Binary Search
leetcode: https://leetcode.com/problems/binary-search/
Description:
Given an array of integers nums which is sorted in ascending order, and an integer target, write a function to search target in nums. If target exists, then return its index. Otherwise, return -1.
You must write an algorithm with O(log n) runtime complexity.
Idea: the defination of the interval is important, each interval is defined with same rule([ ]or[ ):include the right bound or not), each operation in the while loop need consider the defination of interval.

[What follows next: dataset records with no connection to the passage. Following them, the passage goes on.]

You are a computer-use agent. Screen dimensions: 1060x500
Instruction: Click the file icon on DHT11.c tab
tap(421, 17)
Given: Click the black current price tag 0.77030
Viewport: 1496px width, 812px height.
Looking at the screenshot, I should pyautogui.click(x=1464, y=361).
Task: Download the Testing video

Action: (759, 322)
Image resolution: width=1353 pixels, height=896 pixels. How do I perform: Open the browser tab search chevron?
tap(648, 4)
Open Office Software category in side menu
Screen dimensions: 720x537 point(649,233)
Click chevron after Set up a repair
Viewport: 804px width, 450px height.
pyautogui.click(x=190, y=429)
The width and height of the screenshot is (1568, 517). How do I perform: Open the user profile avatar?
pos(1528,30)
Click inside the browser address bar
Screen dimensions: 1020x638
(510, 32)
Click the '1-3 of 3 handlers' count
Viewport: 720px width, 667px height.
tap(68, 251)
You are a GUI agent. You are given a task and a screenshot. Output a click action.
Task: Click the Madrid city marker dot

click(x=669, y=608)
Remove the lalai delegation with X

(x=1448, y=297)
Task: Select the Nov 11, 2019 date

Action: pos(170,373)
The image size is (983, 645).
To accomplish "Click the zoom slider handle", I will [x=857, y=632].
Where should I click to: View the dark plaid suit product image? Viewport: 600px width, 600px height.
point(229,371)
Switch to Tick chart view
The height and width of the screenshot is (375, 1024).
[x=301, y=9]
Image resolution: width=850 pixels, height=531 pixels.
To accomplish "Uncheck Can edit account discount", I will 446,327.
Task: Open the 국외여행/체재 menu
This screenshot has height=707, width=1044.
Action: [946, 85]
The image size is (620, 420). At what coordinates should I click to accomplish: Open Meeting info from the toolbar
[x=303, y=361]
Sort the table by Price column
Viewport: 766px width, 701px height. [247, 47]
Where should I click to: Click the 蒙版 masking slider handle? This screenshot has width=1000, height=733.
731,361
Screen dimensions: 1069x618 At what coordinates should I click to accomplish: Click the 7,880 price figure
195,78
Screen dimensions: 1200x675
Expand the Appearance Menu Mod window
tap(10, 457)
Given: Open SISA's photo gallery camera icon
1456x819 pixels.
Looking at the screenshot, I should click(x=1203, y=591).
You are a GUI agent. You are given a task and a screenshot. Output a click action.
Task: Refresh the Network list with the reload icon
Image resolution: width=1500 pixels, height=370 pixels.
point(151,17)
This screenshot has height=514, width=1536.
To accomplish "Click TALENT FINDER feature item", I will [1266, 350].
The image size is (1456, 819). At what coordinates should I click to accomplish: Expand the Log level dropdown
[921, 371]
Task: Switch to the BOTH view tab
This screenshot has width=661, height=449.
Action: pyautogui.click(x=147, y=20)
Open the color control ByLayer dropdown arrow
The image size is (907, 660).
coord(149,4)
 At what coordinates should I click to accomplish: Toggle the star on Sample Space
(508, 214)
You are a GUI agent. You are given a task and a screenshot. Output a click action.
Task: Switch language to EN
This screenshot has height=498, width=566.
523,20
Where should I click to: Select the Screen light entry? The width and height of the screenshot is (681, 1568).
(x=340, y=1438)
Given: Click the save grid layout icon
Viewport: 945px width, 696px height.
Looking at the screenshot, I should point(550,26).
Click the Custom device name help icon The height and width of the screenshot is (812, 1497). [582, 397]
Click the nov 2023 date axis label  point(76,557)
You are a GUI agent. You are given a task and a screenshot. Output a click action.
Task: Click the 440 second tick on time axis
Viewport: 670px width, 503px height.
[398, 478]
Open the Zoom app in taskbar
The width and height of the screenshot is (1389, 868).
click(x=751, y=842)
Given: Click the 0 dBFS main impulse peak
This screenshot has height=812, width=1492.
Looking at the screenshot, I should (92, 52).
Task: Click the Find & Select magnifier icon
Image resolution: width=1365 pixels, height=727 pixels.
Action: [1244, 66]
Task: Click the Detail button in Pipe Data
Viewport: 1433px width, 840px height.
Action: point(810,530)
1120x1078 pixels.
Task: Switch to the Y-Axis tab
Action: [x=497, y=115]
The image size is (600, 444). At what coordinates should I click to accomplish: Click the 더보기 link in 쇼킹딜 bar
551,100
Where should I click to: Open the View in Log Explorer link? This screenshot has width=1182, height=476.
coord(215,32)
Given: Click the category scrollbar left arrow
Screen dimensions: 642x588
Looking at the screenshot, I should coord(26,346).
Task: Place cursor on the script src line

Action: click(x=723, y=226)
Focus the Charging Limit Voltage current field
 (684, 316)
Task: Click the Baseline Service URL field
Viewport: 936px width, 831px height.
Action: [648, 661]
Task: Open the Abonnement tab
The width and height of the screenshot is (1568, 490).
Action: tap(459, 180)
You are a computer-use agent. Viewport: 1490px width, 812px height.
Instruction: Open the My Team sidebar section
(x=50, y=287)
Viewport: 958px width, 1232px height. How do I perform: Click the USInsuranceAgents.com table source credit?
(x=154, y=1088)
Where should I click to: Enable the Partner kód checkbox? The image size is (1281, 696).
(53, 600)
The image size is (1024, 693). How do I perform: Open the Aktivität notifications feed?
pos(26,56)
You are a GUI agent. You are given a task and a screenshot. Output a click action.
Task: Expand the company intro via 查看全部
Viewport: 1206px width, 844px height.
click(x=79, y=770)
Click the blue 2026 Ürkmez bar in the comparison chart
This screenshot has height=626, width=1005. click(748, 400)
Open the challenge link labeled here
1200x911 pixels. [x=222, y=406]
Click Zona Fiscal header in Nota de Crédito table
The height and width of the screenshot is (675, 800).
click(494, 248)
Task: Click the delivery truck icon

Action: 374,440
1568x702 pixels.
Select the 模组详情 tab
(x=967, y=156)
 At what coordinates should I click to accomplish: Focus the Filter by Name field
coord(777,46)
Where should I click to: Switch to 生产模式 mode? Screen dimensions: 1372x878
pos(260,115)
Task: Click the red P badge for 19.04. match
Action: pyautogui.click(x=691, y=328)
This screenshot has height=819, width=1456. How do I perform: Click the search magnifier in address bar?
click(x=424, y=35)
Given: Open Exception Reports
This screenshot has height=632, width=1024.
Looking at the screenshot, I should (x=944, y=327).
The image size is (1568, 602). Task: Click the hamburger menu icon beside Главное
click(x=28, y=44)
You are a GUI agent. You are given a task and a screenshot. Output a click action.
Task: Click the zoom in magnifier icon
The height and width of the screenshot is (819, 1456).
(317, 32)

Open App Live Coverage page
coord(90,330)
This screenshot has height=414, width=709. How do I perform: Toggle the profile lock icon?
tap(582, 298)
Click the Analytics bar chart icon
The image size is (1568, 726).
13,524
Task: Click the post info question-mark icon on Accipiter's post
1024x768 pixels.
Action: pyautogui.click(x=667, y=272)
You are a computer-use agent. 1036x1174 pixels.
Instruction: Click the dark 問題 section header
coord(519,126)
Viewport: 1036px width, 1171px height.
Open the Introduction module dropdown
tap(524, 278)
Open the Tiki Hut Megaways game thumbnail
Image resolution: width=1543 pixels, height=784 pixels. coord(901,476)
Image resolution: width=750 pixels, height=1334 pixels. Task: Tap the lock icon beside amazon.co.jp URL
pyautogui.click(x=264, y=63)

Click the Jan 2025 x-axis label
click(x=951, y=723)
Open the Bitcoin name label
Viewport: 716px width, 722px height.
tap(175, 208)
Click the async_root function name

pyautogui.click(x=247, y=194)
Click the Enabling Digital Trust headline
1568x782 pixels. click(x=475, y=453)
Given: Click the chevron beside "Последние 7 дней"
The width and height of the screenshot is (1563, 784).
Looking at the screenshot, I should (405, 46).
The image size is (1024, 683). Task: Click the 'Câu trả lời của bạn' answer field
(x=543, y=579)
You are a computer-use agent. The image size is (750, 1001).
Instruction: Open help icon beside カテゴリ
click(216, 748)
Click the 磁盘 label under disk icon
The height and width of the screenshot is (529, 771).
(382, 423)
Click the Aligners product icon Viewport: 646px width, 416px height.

Step1: Because the nums is sorted, if the target less than the first element in the nums or the target bigger than the last one, it doesn’t exist in the string
Step2: set the right,left and mid bound. make the mid bound = right + (left-right)/2
Step3: if the target bigger than middle, make the right bound index to the middle pointer +1, otherwise, make the left bound index to middle index -1;
Code:
class Solution {
public int search(int[] nums, int target) {
// because the nums is sorted, if the target less than the first element in the nums or the target bigger than the last one, it doesn't exist in the string
if (target < nums[0] || target > nums[nums.length - 1]) {
return -1;
}
// set the left bound and right bound
int i=0;
int j=nums.length-1;
// set the mid pointer, because it's sorted, so if the middle one bigger than target, then make the left bound equal to middle-1, otherwise make the right bound to the middle+1;
while(i<=j){
int mid = i + (j-i)/2;
if(nums[mid] == target){
return mid;
}
else if(target < nums[mid]){
j = mid-1;
}
else if(target > nums[mid]){
i = mid+1;
}
}
// this target doesn't exist in the nums
return -1;
}
}